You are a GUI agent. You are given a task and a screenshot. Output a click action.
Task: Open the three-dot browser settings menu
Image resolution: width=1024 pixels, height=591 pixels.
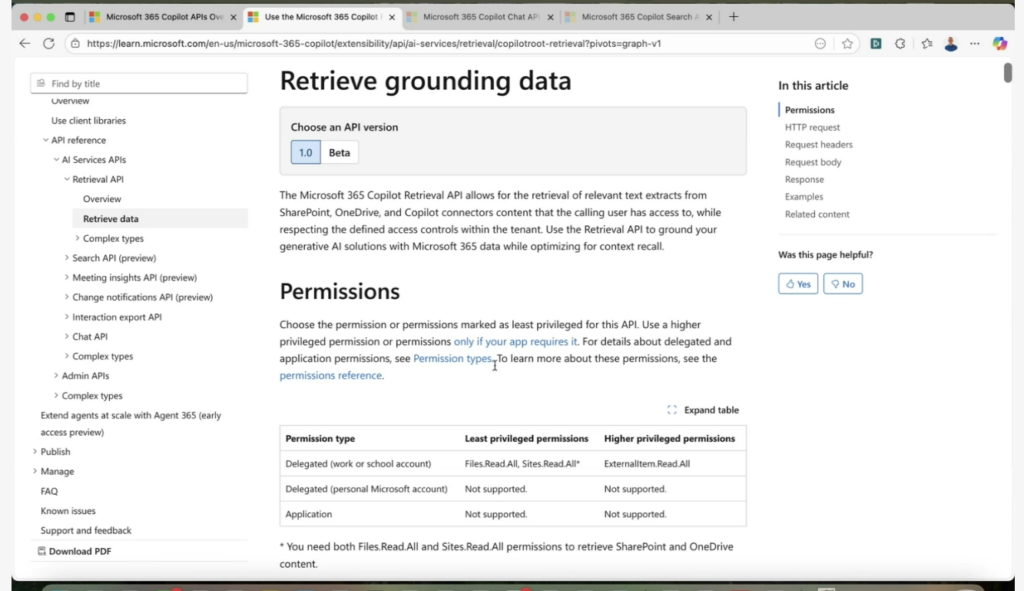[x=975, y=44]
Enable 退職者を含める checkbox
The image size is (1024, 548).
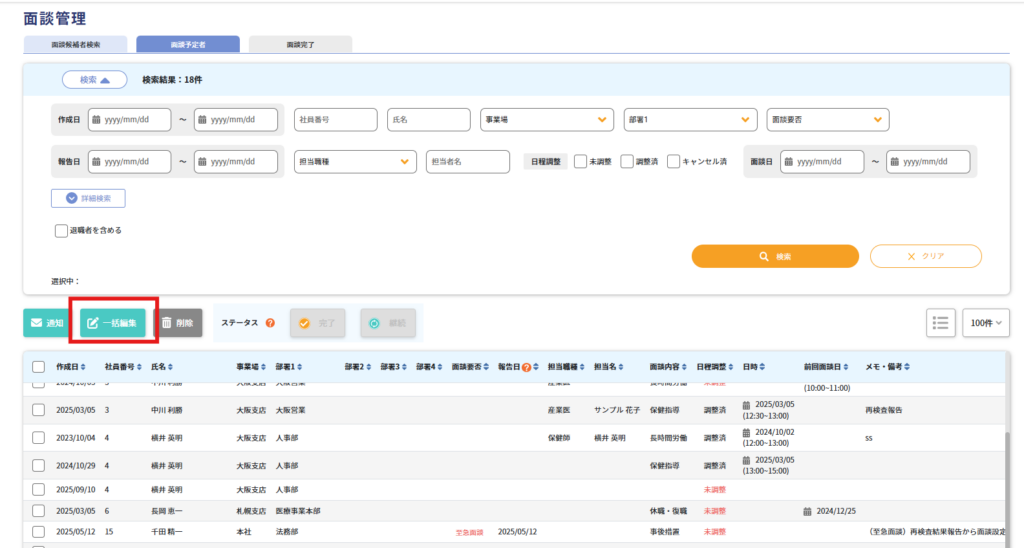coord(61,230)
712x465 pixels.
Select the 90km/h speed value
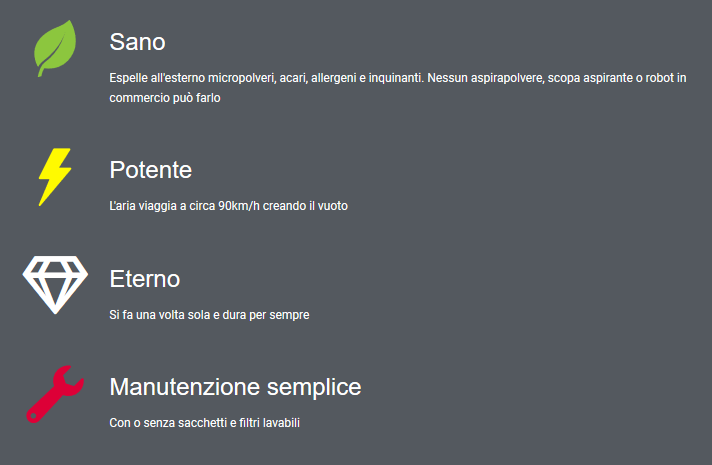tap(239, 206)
...
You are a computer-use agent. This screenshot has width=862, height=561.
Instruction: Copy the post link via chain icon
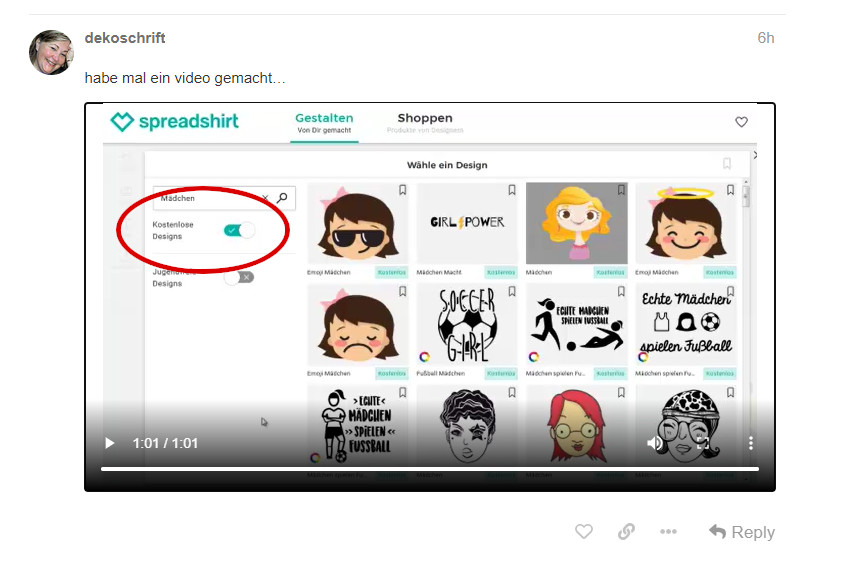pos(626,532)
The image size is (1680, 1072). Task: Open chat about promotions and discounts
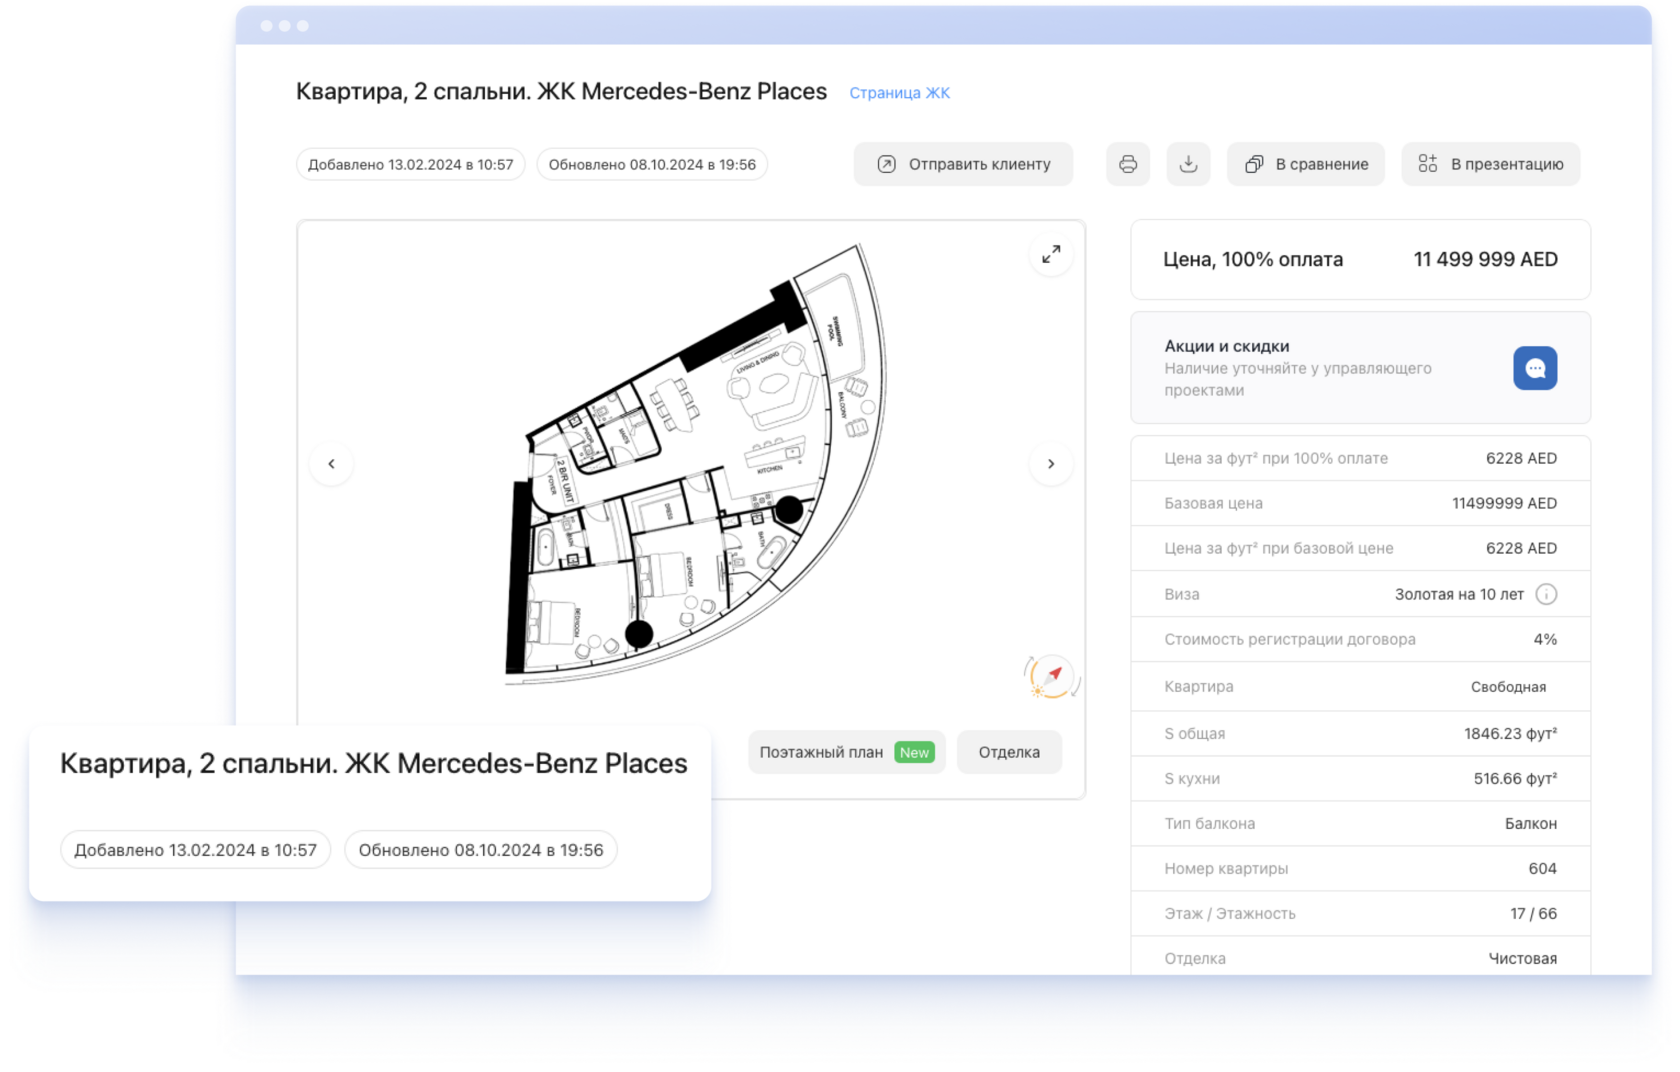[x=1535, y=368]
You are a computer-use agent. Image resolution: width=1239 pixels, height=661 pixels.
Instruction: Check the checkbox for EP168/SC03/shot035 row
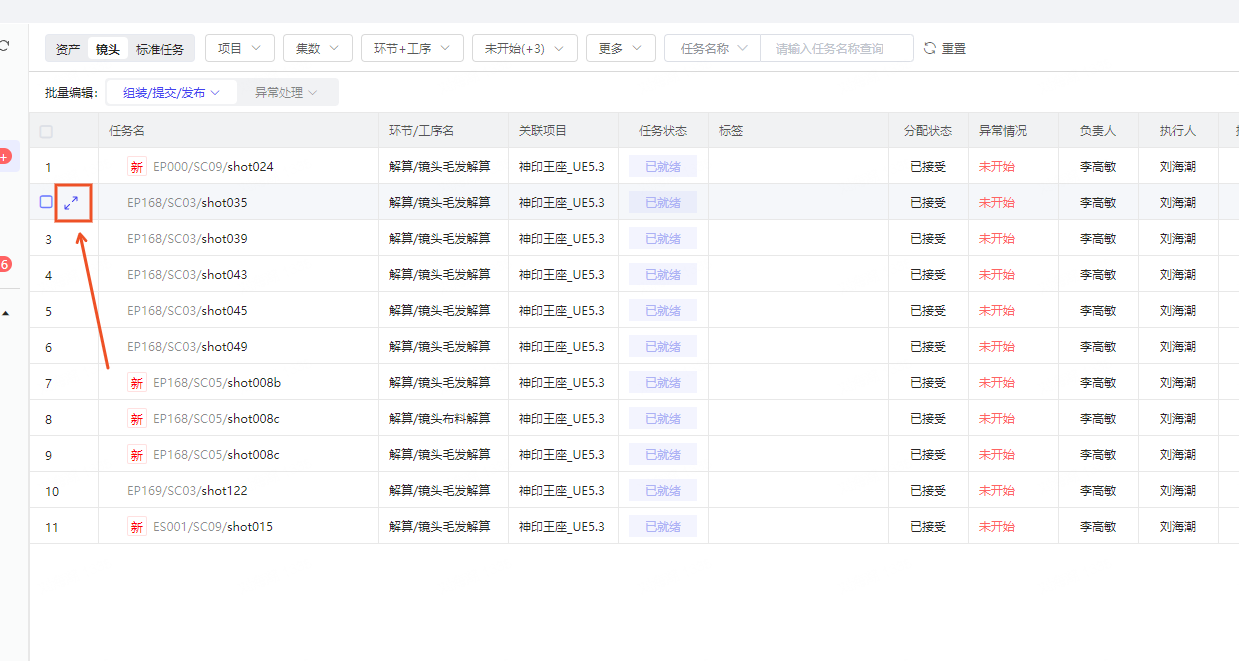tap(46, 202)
---
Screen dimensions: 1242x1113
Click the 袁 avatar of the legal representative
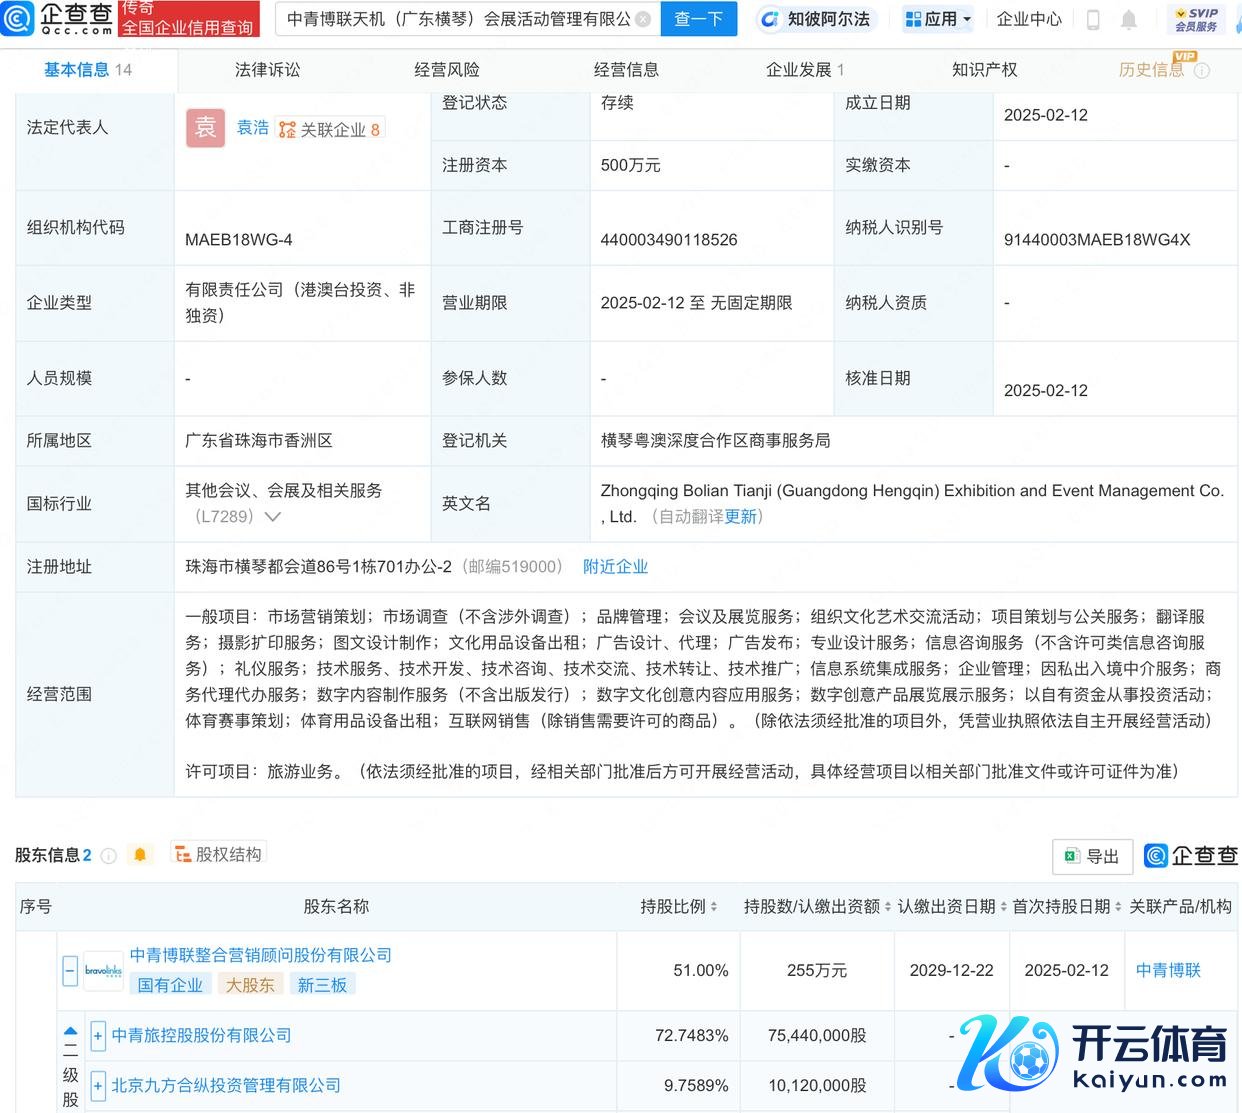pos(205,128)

Instructions to follow: The expected answer is a copy of each line above containing "agent".

Result:
You are a GUI agent. You are given a task and a screenshot. Output a click action.
You are a computer-use agent. This screenshot has width=862, height=561.
You are a computer-use agent. Image resolution: width=1239 pixels, height=661 pixels.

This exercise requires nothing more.